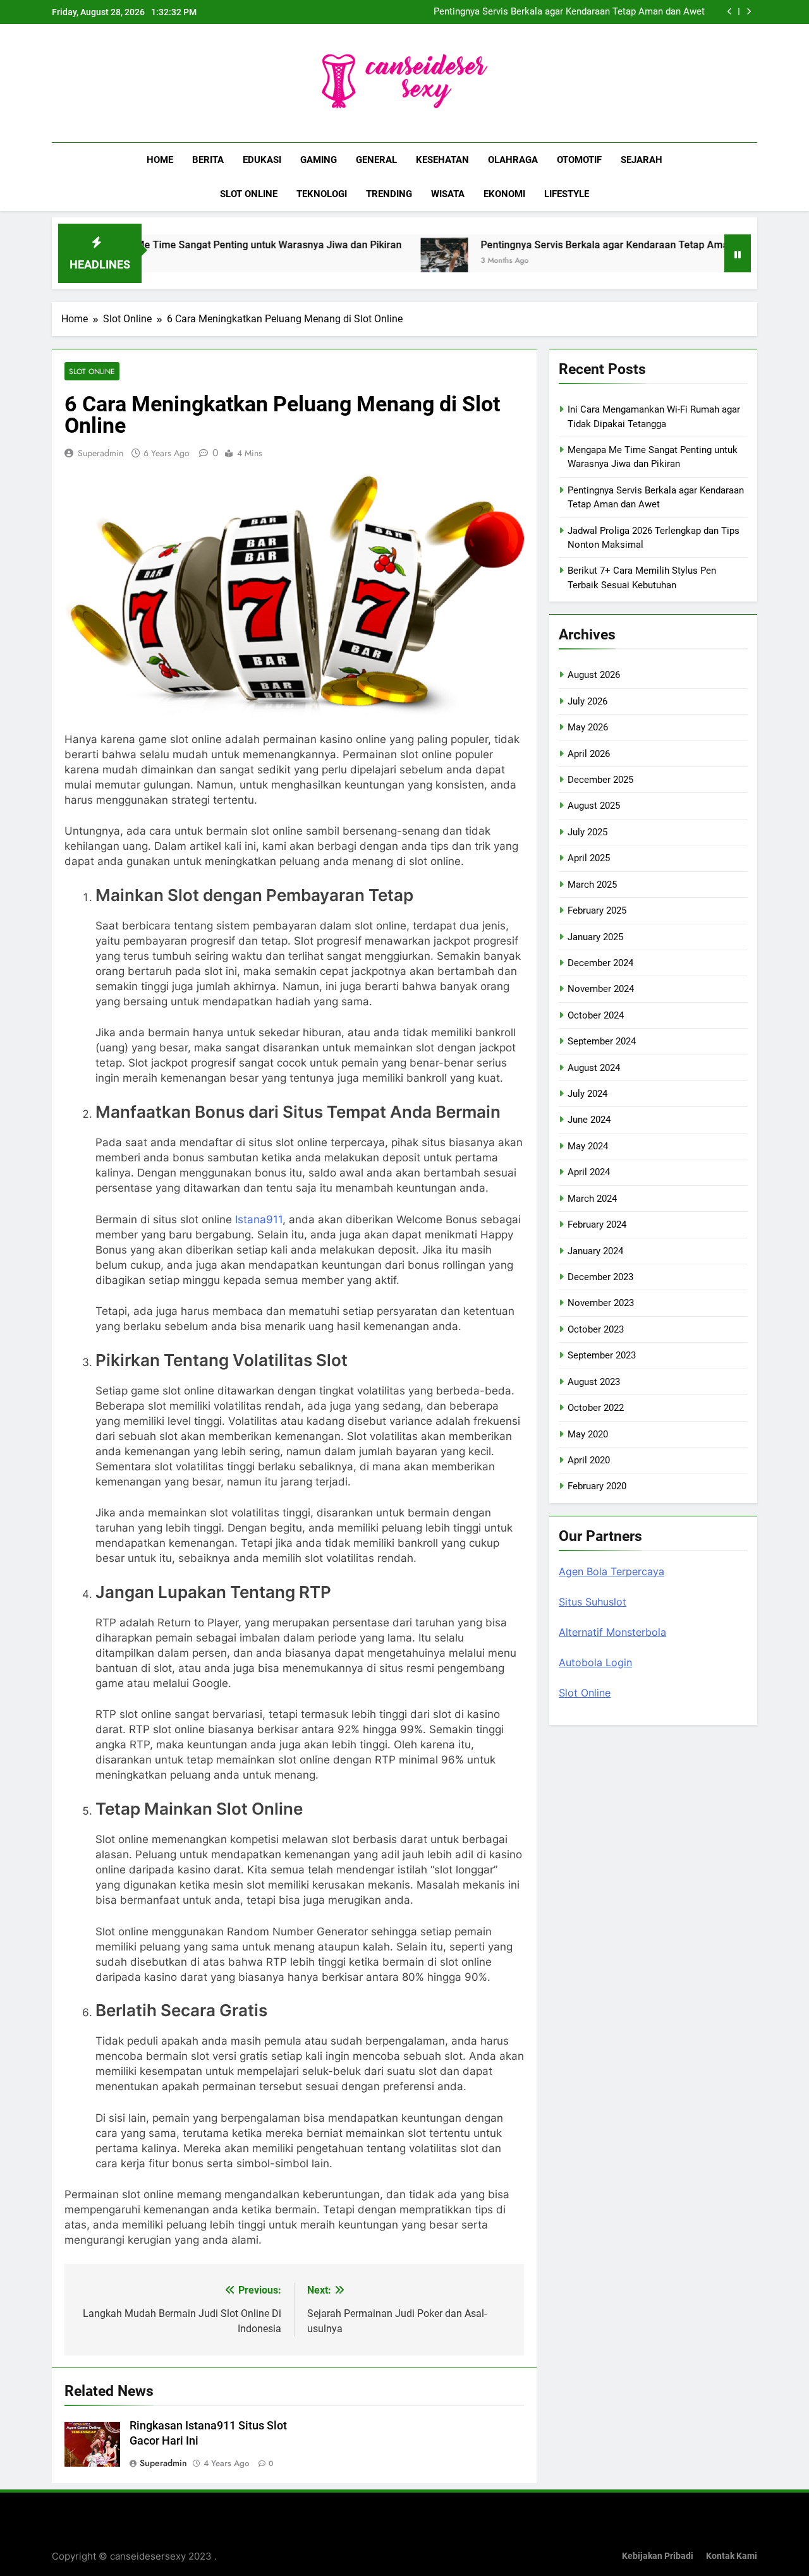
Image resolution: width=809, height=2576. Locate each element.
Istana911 (259, 1219)
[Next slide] (748, 11)
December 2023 (600, 1277)
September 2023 (602, 1355)
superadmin (100, 453)
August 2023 (594, 1382)
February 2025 (597, 910)
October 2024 (596, 1015)
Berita (208, 160)
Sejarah (641, 160)
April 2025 (589, 858)
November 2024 (601, 989)
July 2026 (587, 701)
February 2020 (597, 1486)
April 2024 (589, 1172)
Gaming (318, 160)
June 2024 (589, 1119)
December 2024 (600, 963)
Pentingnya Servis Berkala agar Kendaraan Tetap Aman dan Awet (569, 12)
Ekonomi (504, 194)
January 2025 (595, 937)
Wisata (448, 194)
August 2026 (594, 674)
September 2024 (602, 1041)
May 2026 (588, 727)
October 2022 (596, 1407)
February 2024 (597, 1224)
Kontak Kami (731, 2556)
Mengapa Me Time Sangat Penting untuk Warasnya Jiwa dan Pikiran (175, 245)
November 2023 (601, 1303)
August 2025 (594, 805)
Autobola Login (595, 1662)
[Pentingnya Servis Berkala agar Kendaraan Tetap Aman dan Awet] (374, 261)
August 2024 (594, 1067)
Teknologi (321, 194)
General (376, 160)
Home (160, 160)
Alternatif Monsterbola (612, 1632)
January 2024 (595, 1251)
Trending (389, 194)
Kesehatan (442, 160)
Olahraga (513, 160)
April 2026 (589, 753)
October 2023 (596, 1329)
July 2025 (587, 832)
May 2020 (588, 1434)
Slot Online (248, 194)
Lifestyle (566, 194)
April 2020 (589, 1460)
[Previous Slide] (729, 11)
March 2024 (592, 1198)
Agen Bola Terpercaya (611, 1571)
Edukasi (262, 160)
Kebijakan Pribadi (657, 2556)
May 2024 (588, 1146)
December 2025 (600, 779)
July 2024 (587, 1093)
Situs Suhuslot (592, 1601)
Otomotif (579, 160)
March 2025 (592, 884)
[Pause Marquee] (737, 253)
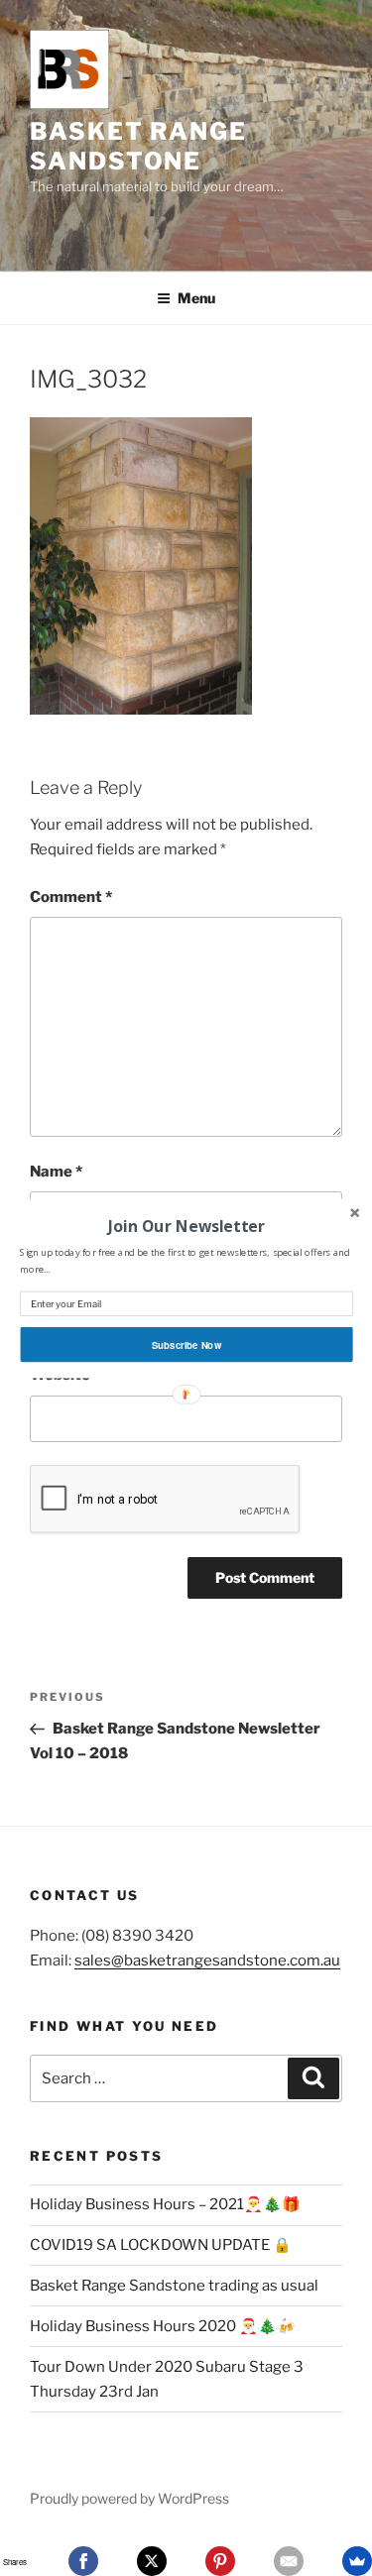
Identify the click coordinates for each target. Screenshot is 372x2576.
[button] (186, 1225)
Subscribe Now (185, 1344)
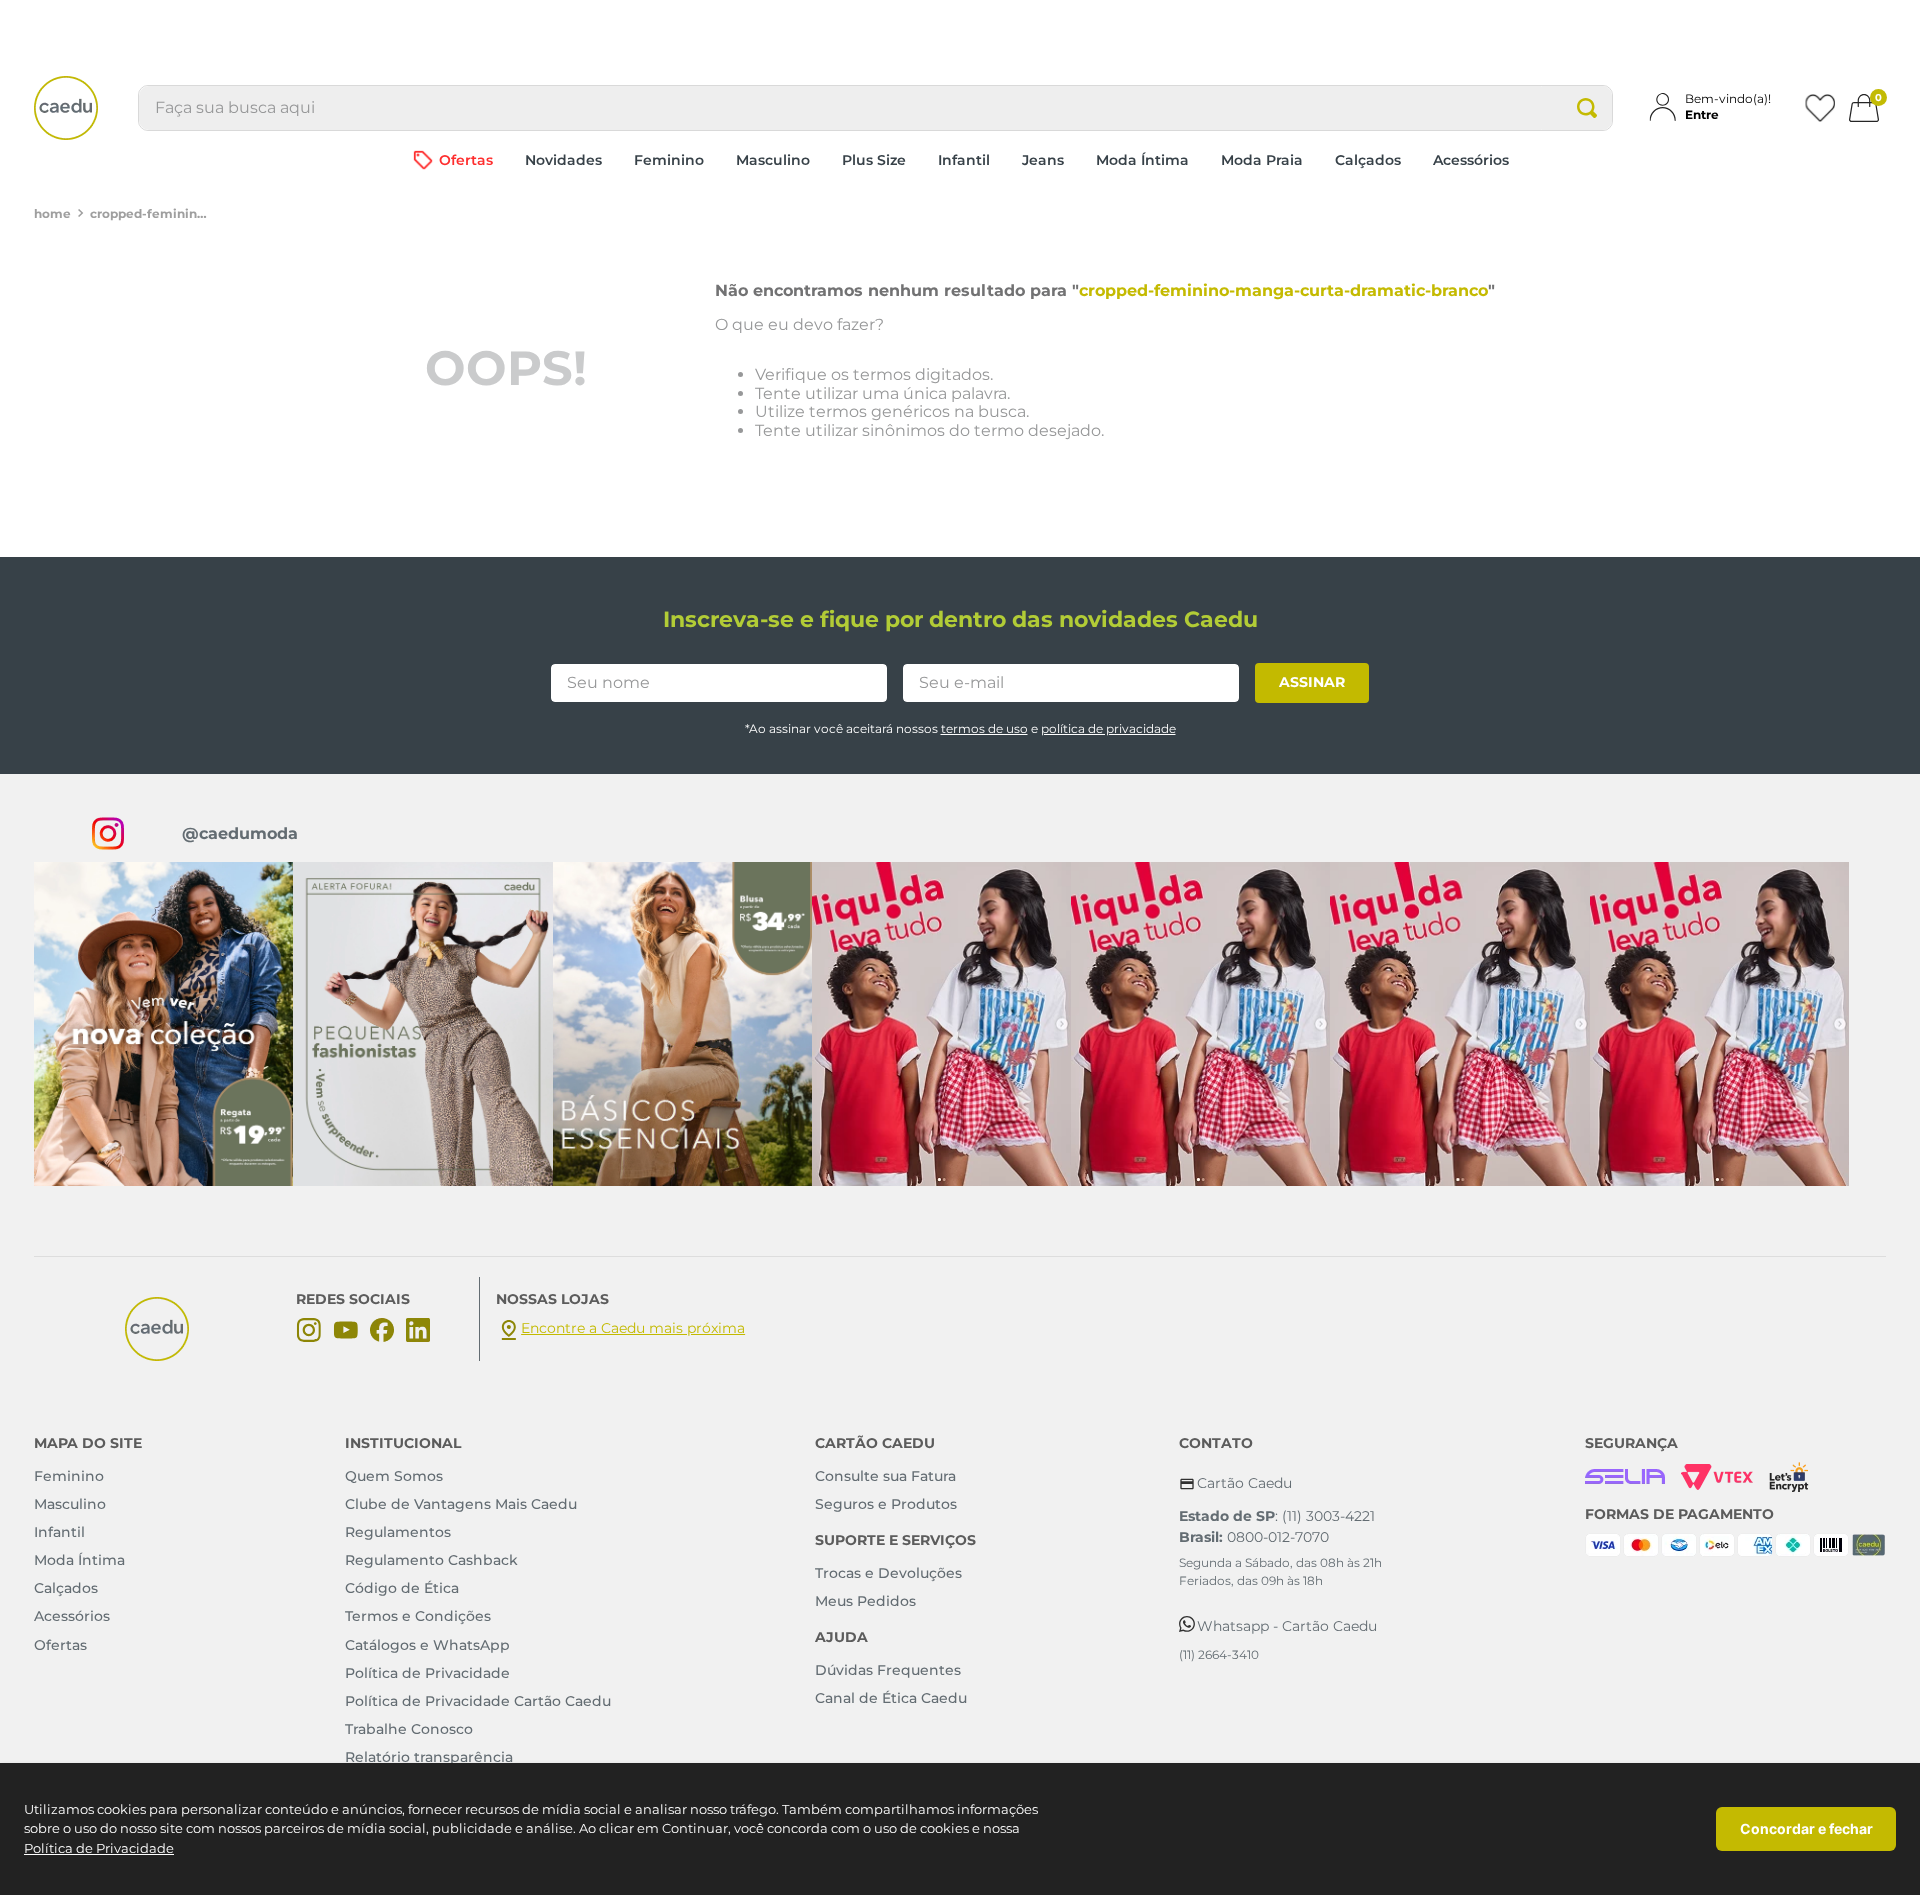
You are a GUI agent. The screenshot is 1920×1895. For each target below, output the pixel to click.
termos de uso (984, 728)
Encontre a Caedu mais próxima (633, 1328)
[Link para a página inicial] (52, 214)
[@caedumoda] (163, 1024)
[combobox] (875, 108)
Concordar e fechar (1806, 1828)
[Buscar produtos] (1587, 108)
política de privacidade (1108, 728)
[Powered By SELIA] (1625, 1477)
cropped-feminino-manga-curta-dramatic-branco (150, 214)
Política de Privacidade (99, 1848)
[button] (1718, 106)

*DIRECTIONS*:
Reprint exactly the lines above that start at the one with "[Next slide] (748, 11)" and end at the one with "Alternatif Monsterbola (612, 1632)", keeping both and adding none.

*OUTPUT FOR THIS TASK*:
[Next slide] (748, 11)
December 2023 (600, 1277)
September 2023 (602, 1355)
superadmin (100, 453)
August 2023 (594, 1382)
February 2025 (597, 910)
October 2024 (596, 1015)
Berita (208, 160)
Sejarah (641, 160)
April 2025 (589, 858)
November 2024 (601, 989)
July 2026 (587, 701)
February 2020 (597, 1486)
April 2024 (589, 1172)
Gaming (318, 160)
June 2024 (589, 1119)
December 2024 (600, 963)
Pentingnya Servis Berkala agar Kendaraan Tetap Aman dan Awet (569, 12)
Ekonomi (504, 194)
January 2025 (595, 937)
Wisata (448, 194)
August 2026 (594, 674)
September 2024 (602, 1041)
May 2026 (588, 727)
October 2022 (596, 1407)
February 2024 (597, 1224)
Kontak Kami (731, 2556)
Mengapa Me Time Sangat Penting untuk Warasnya Jiwa dan Pikiran (175, 245)
November 2023 (601, 1303)
August 2025 (594, 805)
Autobola Login (595, 1662)
[Pentingnya Servis Berkala agar Kendaraan Tetap Aman dan Awet] (374, 261)
August 2024 (594, 1067)
Teknologi (321, 194)
General (376, 160)
Home (160, 160)
Alternatif Monsterbola (612, 1632)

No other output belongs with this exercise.